— begin —

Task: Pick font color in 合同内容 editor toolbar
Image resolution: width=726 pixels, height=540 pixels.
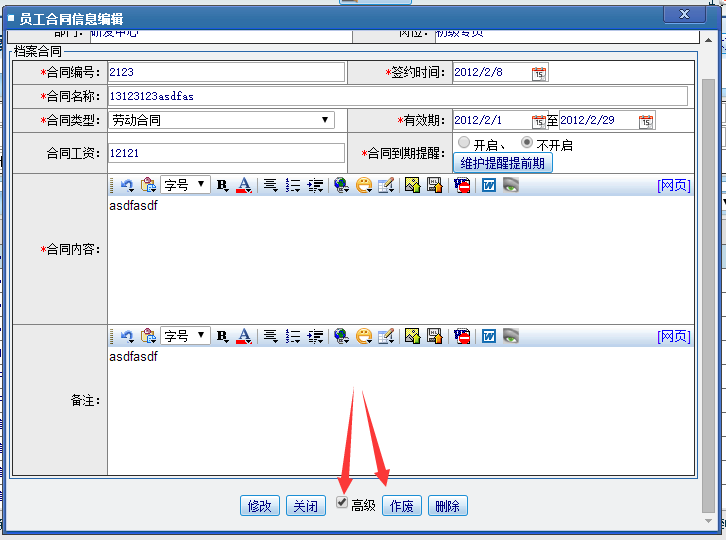Action: pyautogui.click(x=243, y=185)
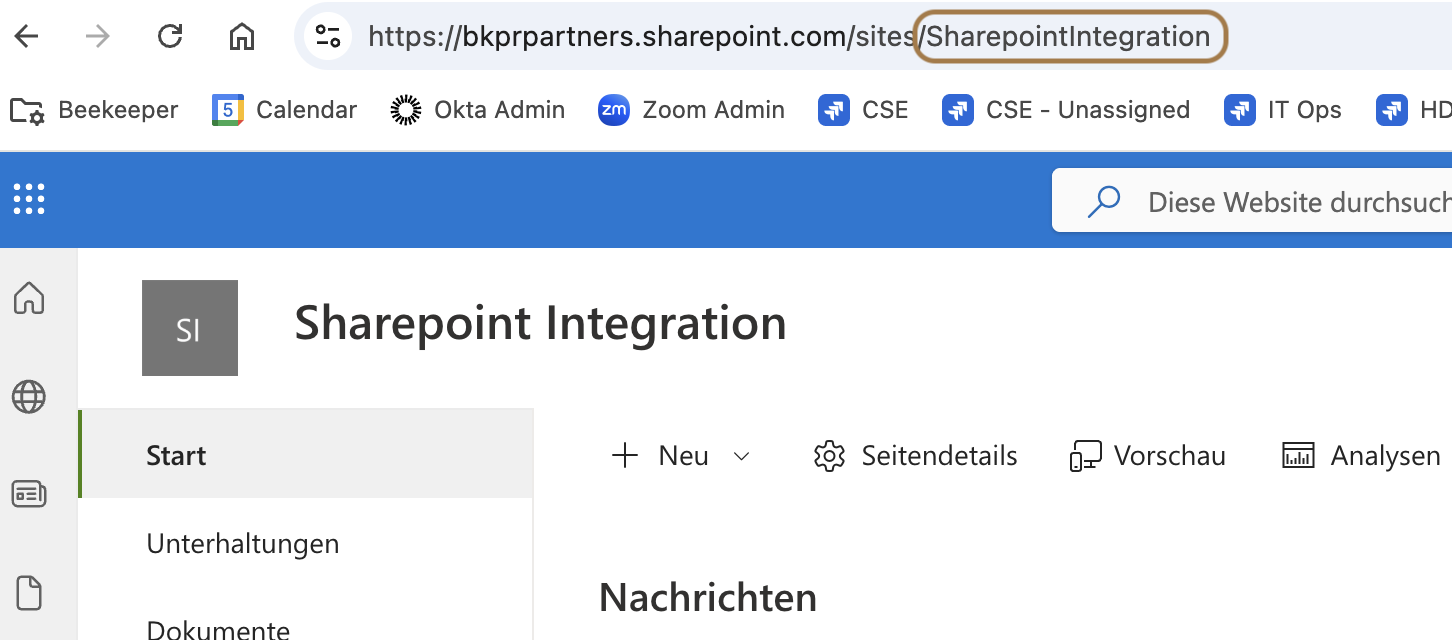Open Seitendetails with the gear icon
This screenshot has height=640, width=1452.
(x=915, y=457)
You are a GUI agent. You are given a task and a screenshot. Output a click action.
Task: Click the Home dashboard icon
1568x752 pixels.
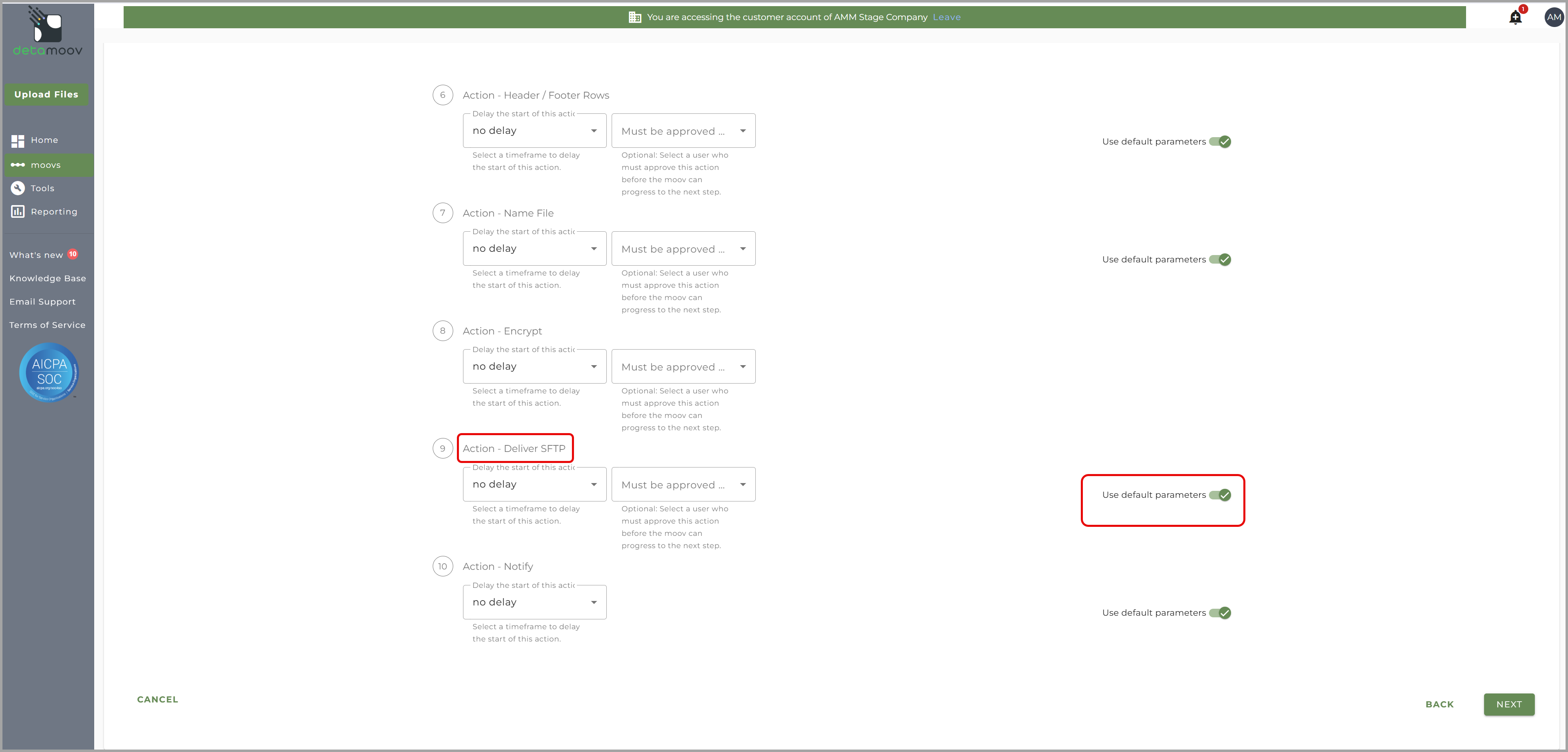pos(18,140)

— end —

Required work
Reproduce all the entries with every "pixels" switched to "px" and nothing else changed. Leave the pictures out.

Full response
Task: Pick font color in 合同内容 editor toolbar
Image resolution: width=726 px, height=540 px.
Action: pyautogui.click(x=243, y=185)
Open Seitendetails with the gear icon
This screenshot has height=640, width=1452.
(x=915, y=457)
You are a GUI agent. You are given a task and a screenshot. Output a click action.
Task: Click the Home dashboard icon
1568x752 px.
pos(18,140)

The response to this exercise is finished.